Chicken Tortilla Soup

Chicken torilla soup

I got this one from the AllRecipes.com website when I was looking for something new and tasty to experiment with.  In the end, it is excellent, however I added a healthy dose of extra red pepper sauce to some additional FIRE!

Ingredients 

 

Original recipe makes 8 servings
  • 1 onion, chopped

  • 3 cloves garlic, minced

  • 1 tablespoon olive oil

  • 2 teaspoons chili powder

  • 1 teaspoon dried oregano

  • 1 (28 ounce) can crushed tomatoes

  • 1 (10.5 ounce) can condensed chicken broth

  • 1 1/4 cups water

  • 1 cup whole corn kernels, cooked

  • 1 cup white hominy

  • 1 (4 ounce) can chopped green chile peppers

  • 1 (15 ounce) can black beans, rinsed and drain

  • 1/4 cup chopped fresh cilantro

  • 2 boneless chicken breast halves, cooked and cut into bite-sized pieces

  • crushed tortilla chips

  • sliced avocado

  • shredded Monterey Jack cheese

  • chopped green onions

Directions

  1. In a medium stock pot, heat oil over medium heat.

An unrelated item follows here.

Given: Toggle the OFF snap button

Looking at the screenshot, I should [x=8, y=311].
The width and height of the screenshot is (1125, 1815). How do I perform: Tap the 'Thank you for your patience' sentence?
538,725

Saute onion and garlic in oil until soft. Stir in chili powder, oregano, tomatoes, broth, and water. Bring to a boil, and simmer for 5 to 10 minutes.
  2. Stir in corn, hominy, chiles, beans, cilantro, and chicken. Simmer for 10 minutes.
  3. Ladle soup into individual serving bowls, and top with crushed tortilla chips, avocado slices, cheese, and chopped green onion.